While these concepts may seem basic, they are frequently ignored and thus organizations embark of “improvement programs” that don’t produce the promised results.

So, how would one go about reducing variability? First, we establish a baseline to quantify variability BEFORE embarking on any improvement program. A baseline is used to determine whether an “improvement program” actually delivers any real change. Only by creating an inventory of the dimensions that give rise to variability can we document the extent of the problems before trying to eliminate them and allows us to compare Before/After.

So, how do we establish this baseline? Without dwelling on a lot of mathematical lingo, there are statistical tools such as Measurement System Analysis (MSA), Inter-rater Reliability, Gage Repeatability and Reproducibility (Gage R&R), and ANOVA (Analysis of Variance) that are robust, well-accepted methods. These tools are widely used to describe process robustness in many fields.

Conceptual representation for sources of variability in dressage judging

Not all variability is bad, so we should not attempt to eradicate it. “Good Variability” is the variation in scores that separates good riders, from better riders from the best riders, and determines rider placing.

“Bad Variability” is measurement system error. It is “noise” and creates the variation that “muddies up” the measurement.

Mr. Channon brings up the terms of “Accuracy” and “Precision” in this context, but what do these concepts really mean as applied to dressage judging?

Accuracy is a measure of how close a measurement approaches the “true value” or bulls-eye in our target. As applied to dressage, the “true value” is a standard for performance as defined by the rulebook. It is this standard to which the rider is held, and against which a judge evaluates the rider.

Precision defines measurement error. It measures how closely individual measurements agree with each other. Using the archery analogy, precision measures how broad a spread there is in our arrows.

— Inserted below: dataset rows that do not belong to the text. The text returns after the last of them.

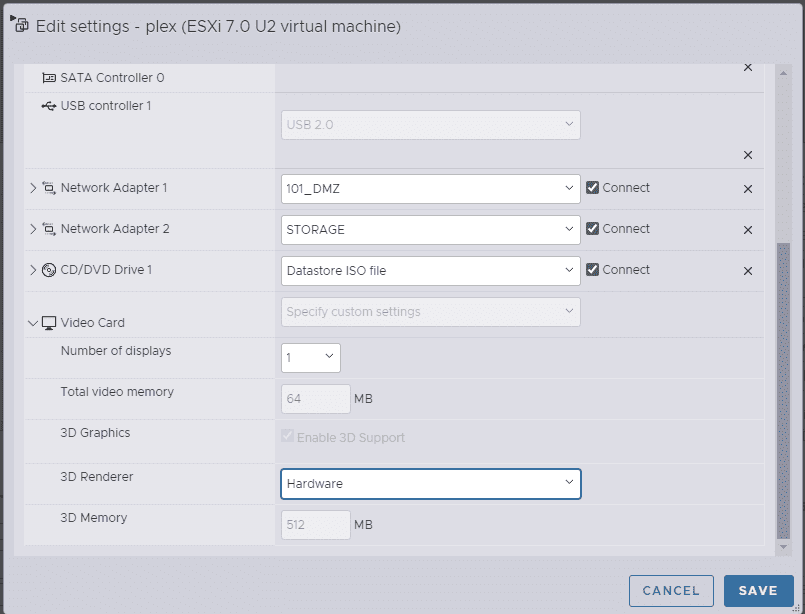
Task: Open the 3D Renderer Hardware dropdown
Action: pos(430,484)
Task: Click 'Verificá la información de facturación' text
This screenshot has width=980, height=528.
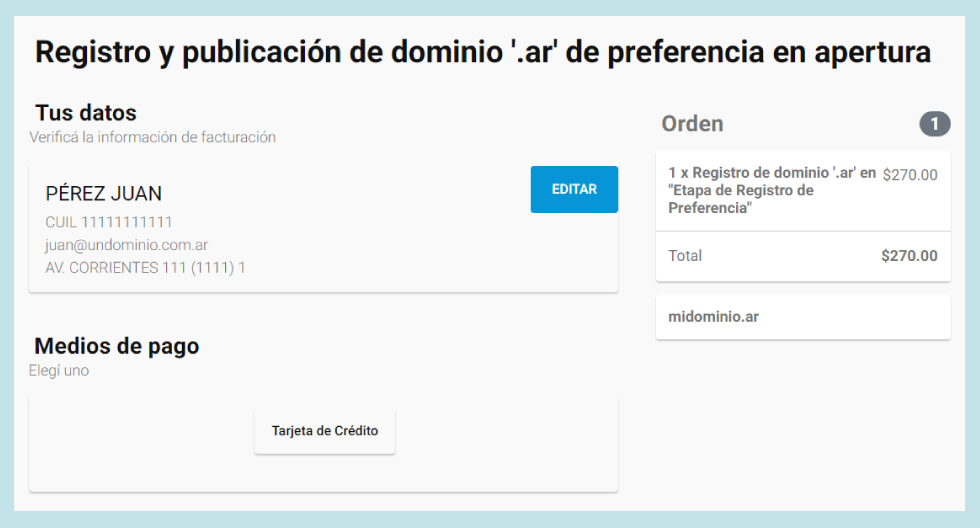Action: click(152, 137)
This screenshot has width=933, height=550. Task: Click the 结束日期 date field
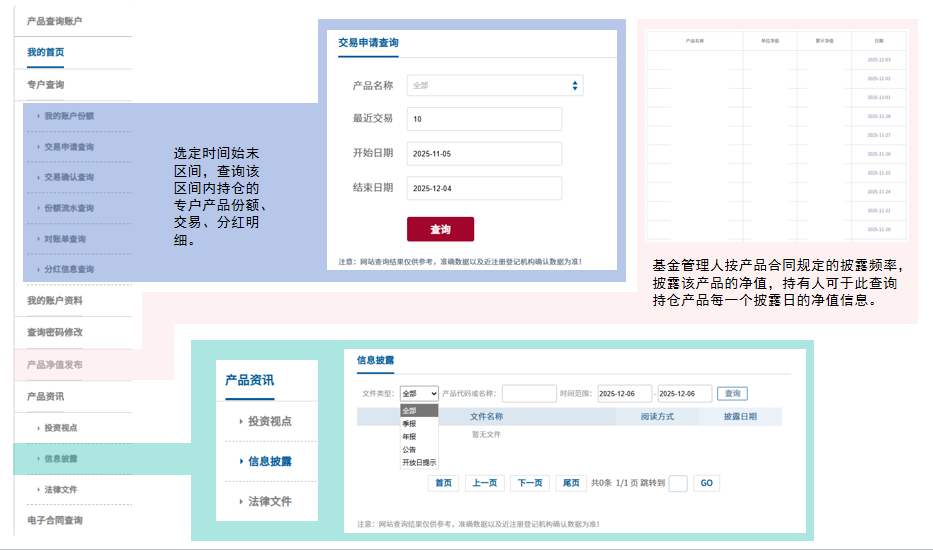click(484, 188)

If the “standard” by which to evaluate a dressage movement is not clearly defined (and used), then error is introduced because we have a “moving target.” This happens when judges hold differing opinions or have varying interpretations of the standard.

There has been lots of debate about “judging to the rulebook” in dressage. If scoring variability is truly arising from judges deviating from the rulebook, this hypothesis can be put to statistical tests. No need to reinvent the wheel. The tools are:

The Kappa Statistic: Measures if the judges got the order of rider placing the same.
Kendall's Correlation Coefficient: Measures if multiple judges gave the same mark for a movement
Kendall’s Coefficient of Concordance: Measures how well the judges adhere to the standard.

Without boring readers with lots of mathematical mumbo-jumbo I hope readers can better appreciate that we have the tools readily available today to measure variability in dressage scoring. All it takes is having the will to embrace these concepts and submit some popular opinions to the test of statistical rigor.

Using these tools, we can investigate whether:

There are clear standards against which to judge;
Whether those standards are consistently applied;
Whether there is repeatability in scoring;
Whether there is reproducibility in scoring (do multiple judges give the same mark?);
Whether the variability arises from the different placement positions of the judges;
Whether there is variability in the application of the scale.

I could write at length about statistics, so hopefully I have not bored the gentle reader. My goal is that the dressage community learns about these tools. Commercial software packages readily allow us to compute these measures. These are robust statistical tools that have been well studied and applied in science, industry, and medicine for over 70 years. Dressage needs only to adopt them.

The FEI has the opportunity to lead the pack of subjectively judged Olympic sports and embrace these tried and true technologies. We don’t need to reinvent statistical methodology to improve judging in dressage.

by Ana E. Diaz

Ana E. Diaz, PE is a practicing engineer who spent 10 years of a long career reducing variability and improving product quality at a $30B global manufacturing company. She taught Operations Management to MBA students and is currently adjunct faculty at Widener University’s School of Engineering.